I lived in a very homogeneous community. I didn’t have friends who were much different from me. I thought other religions meant Catholics, Methodists and Mennonites. If there were others in our community who were not Christians and felt on the outside of our celebrations and festivities, none of them dared to say anything.
I don’t think we were insensitive or intentionally offensive towards non-Christians. We were taught to be kind, polite and empathetic. We were not allowed to use names that hurt others. I think we were simply ignorant and unaware.
Not only does seem to pass more quickly, our world has become much smaller. Many of us have travelled around the world. We move around the country and fly back home for the holidays. Our workplaces are culturally diverse. Our communities are more racially integrated and our grandchildren have friends whose parents and grandparents speak different languages and worship in mosques, temples and perhaps not at all.
We know better.
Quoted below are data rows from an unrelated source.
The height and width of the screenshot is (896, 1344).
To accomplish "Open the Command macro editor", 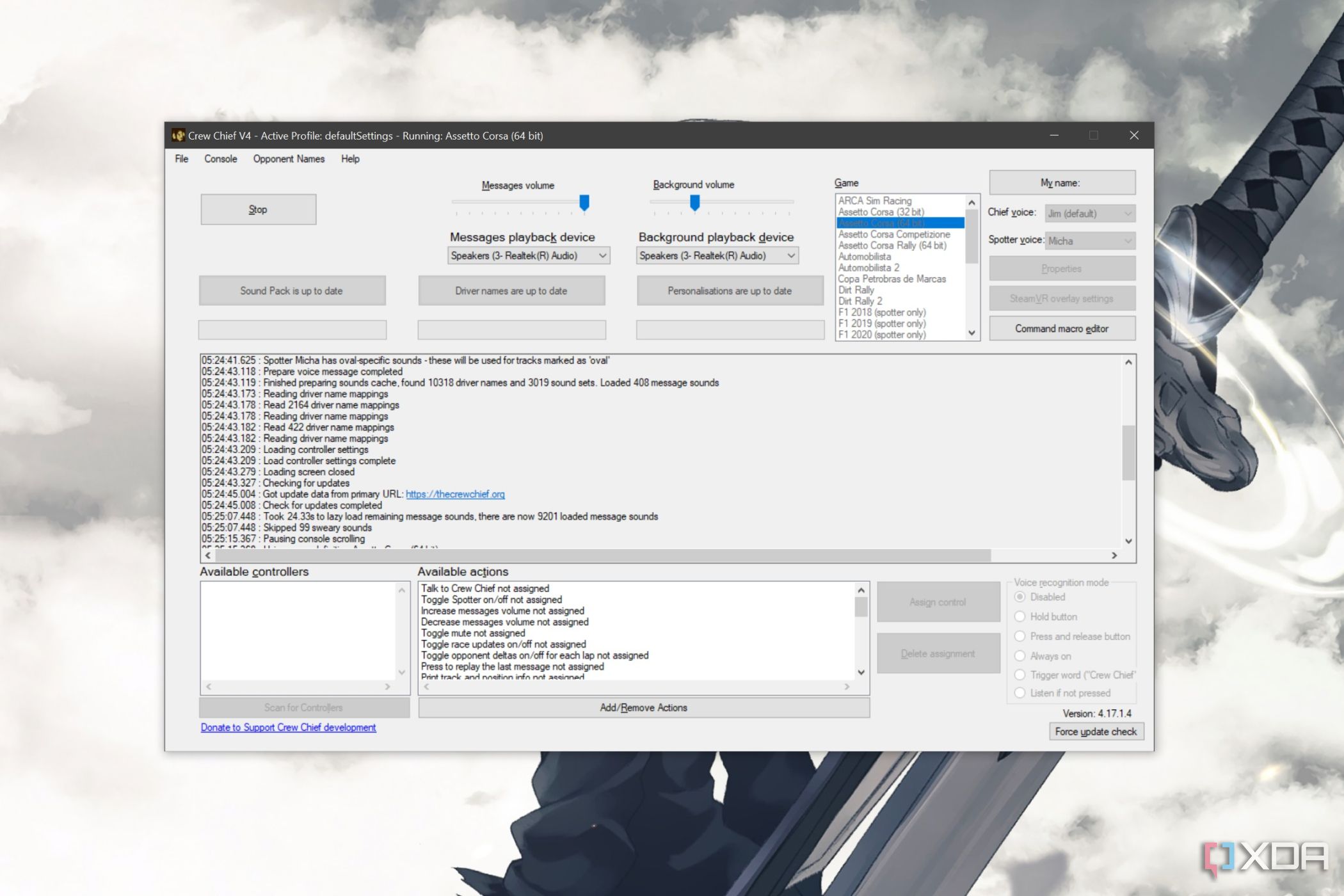I will click(1061, 328).
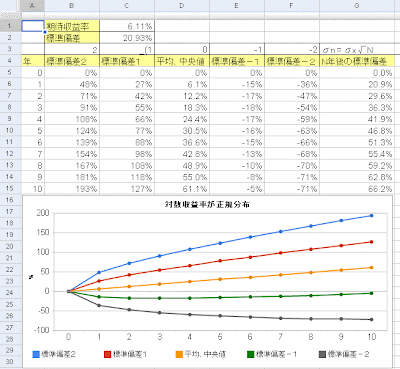Click the green 標準偏差－1 legend swatch
400x369 pixels.
[251, 354]
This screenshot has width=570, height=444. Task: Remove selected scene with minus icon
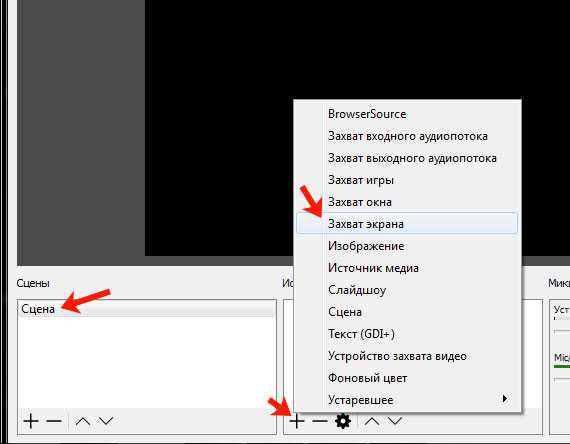point(54,421)
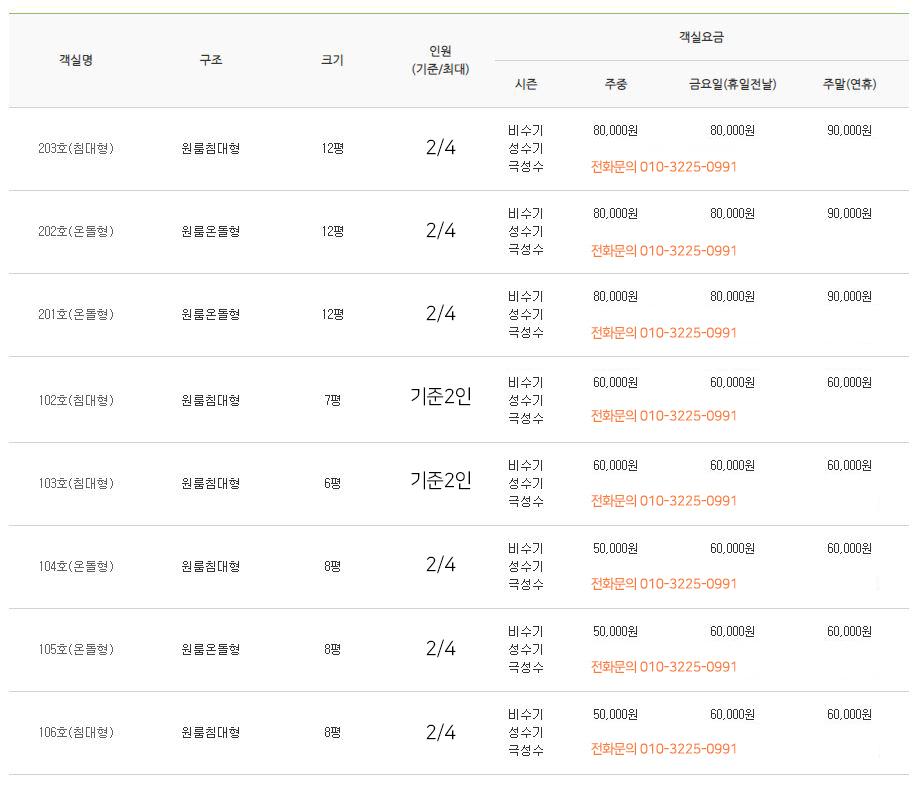Click 90,000원 weekend price for 203호

(850, 131)
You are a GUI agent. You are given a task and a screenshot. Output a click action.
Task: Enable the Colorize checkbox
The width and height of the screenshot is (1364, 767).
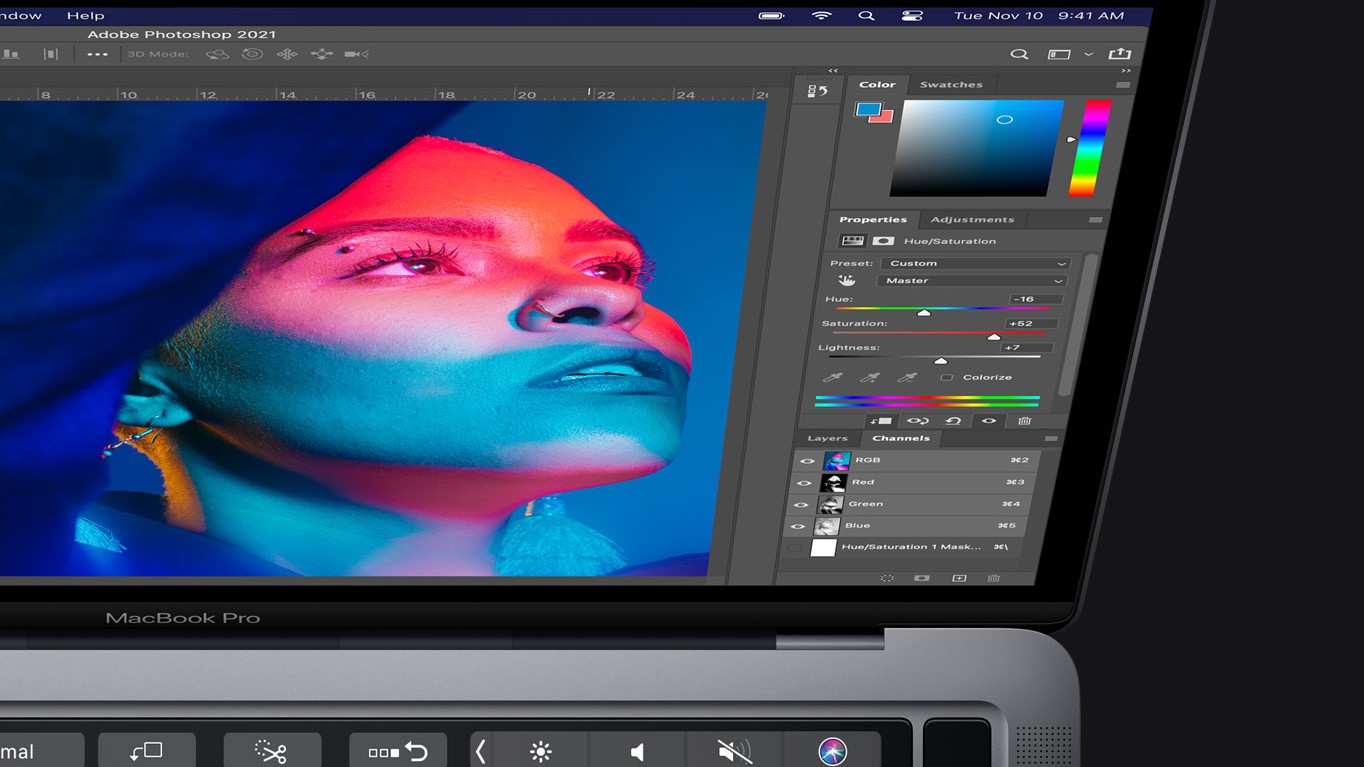(x=946, y=377)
We know that there are people who are hurt by what we say and do. That’s why I find it so disturbing that we have forgotten how to be kind, empathetic and polite. When did Christmas become an excuse for being intentionally rude and insensitive? Why are we so offended when an employee of a retail store does not invoke Christ’s name as they close our purchase?
We can’t go back to the ignorant bliss of the 1950s when some of us hurt others unintentionally and others did so deliberately. The pain experienced by those on the outside was and is real either way. We know better and we can’t go back.
We have lost our unawareness, but it seems we have also lost our manners. It has become acceptable to post mean, cruel and rude commentary on the internet, to make insensitive public comments about others in print and on the airwaves. Talk show hosts call young women who disagree with them, “sluts.” Pundits call the President of the United States and his family obscene and racist names. Political opponents exaggerate and even leak false accusations about one another. If you think you are on the right side of an issue, the end apparently justifies the means used to get there.
Christmas should make us more “politically correct” in our speech, in our actions and in our public holiday celebrations. The definition of that term seems to fit with the real spirit of Christmas. The dictionary says political correctness is the avoidance of forms of expression or action that are perceived to exclude, marginalize, or insult groups of people who are socially disadvantaged or discriminated against. That sounds, to me, to be consistent with the life of the baby we celebrate. He said, “I come to bring good news to the poor.” He sought out the marginalized and the discriminated against. His kingdom doesn’t require our defense, but does require our following His example of generosity, compassion, kindness, and grace.
I look forward to Christmas. I don’t care if retail stores have expanded the reason for the season to Kwanza, Hanukkah or even Black Friday shopping. I love lights and the smell of Christmas trees, hot cider and cookies. I enjoy school programs regardless of the music sung. I like giving and receiving gifts. My church has a nativity scene and a Christmas program. That’s where those things should be and I have the freedom to enjoy them there.
I just wish cold December didn’t fly by so fast.